Enter, an elderly, grave, church-warden looking gentleman, apparently oppressed with care or grief. He was recognized as a respectable farmer of the neighborhood, the owner, so called, of thirty or forty negroes, and a farm-house in the dilapidated style of architecture, which might be named the Virginian Order.
Advancing to the table, he announced his name and business. He said he had come to ask the officer commanding the post for the return of one of his negroes — only one; and he proceeded to relate the circumstances upon which he based his modest request. But he told his tale in a manner so measured and woful, revealing such a curious ignorance of any other world than the little circle of ideas and persons in which he had moved all his life, with such naive and comic simplicity, that the hearers found it impossible to take a serious view of his really lamentable situation. He proceeded in something like these words: —
“I have always treated my negroes kindly. I supposed they loved me. Last Sunday, I went to church. When I returned from church, and entered into my house, I called Mary to take off my coat and hang it up. But Mary did not come. And again I called Mary in a louder voice, but I received no answer. Then I went into the room to find Mary, but I found her not. There was no one in the room. I went into the kitchen. There was no one in the kitchen. I went into the garden. There was no one in the garden. I went to the negro quarters. There was no one at the negro quarters.
“All my negroes had departed, sir, while I was at the house of God. Then I went back again into my house. And soon there came to me James, who has been my body-servant for many years. And I said to James: “‘James, what has happened?’
“And James said, ‘All the people have gone to the fort.’
“‘While I was gone to the house of God, James ?’
“And James said, ‘Yes, master; they’re all gone.’
“And I said to James, ‘Why didn’t you go too, James?’
“And James said, ‘Master, I’ll never leave you.’
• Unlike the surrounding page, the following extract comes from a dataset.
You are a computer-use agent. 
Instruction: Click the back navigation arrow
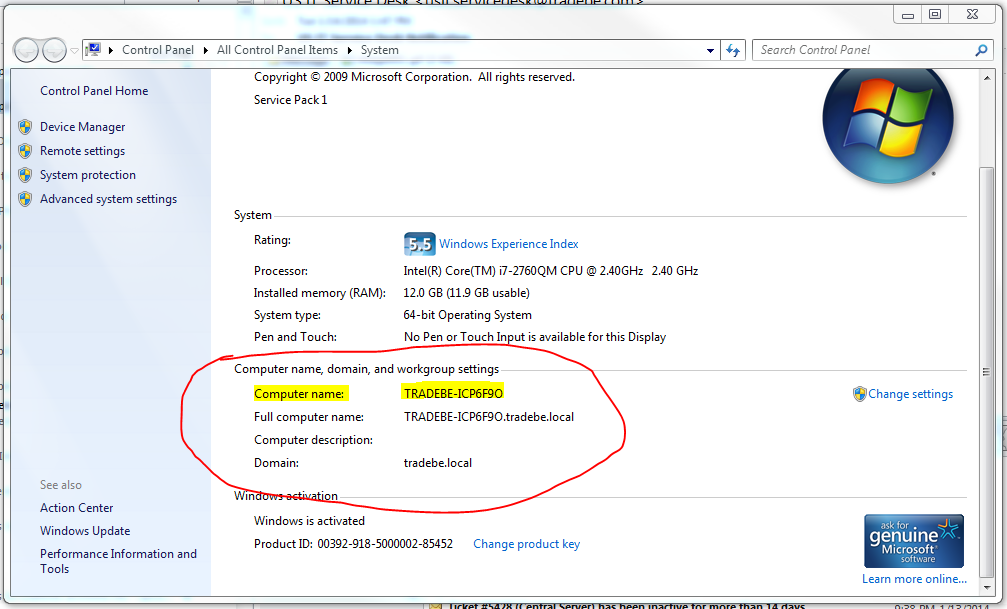[x=26, y=49]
“‘Well James,’ said I, ‘as there’s nobody to cook, see if you can get me some cold victuals and some whisky.’
“So James got me some cold victuals, and I ate them with a heavy heart. And when I had eaten, I said to James:
“‘James, it is of no use for us to stay here. Let us go to your mistress.’
“His mistress, sir, had gone away from her home, eleven miles, fleeing from the dangers of the war.
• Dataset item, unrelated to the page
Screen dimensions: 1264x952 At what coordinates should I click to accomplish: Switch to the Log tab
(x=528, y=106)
“‘And, so, James,’ said I, ‘harness the best horse to the cart, and put into the cart our best bed, and some bacon, and some corn meal, and, James, some whisky, and we will go unto your mistress.’
“And James did even as I told him, and some few necessaries besides. And we started. It was a heavy load for the horse. I trudged along on foot, and James led the horse. It was late at night, sir, when we arrived, and I said to James
“‘James, it is of no use to unload the cart tonight. Put the horse into the barn, and unload the cart in the morning.’
“And James said, ‘Yes, master.’
“I met my wife, sir ; I embraced her, and went to bed; and, not-withstanding my troubles, I slept soundly. The next morning, James was gone! Then I came here, and the first thing I saw, when I got here, was James peddling cabbages to your men out of that very cart.”
Up to this point, the listeners had managed to keep their countenances under tolerable control. But the climax to the story was drawled out in a manner so lugubriously comic, that neither the general nor the staff could longer conceal their laughter. The poor old gentleman, unconscious of any but the serious aspects of his case, gave them one sad, reproachful look, and left the fort without uttering another word. He had fallen upon evil times.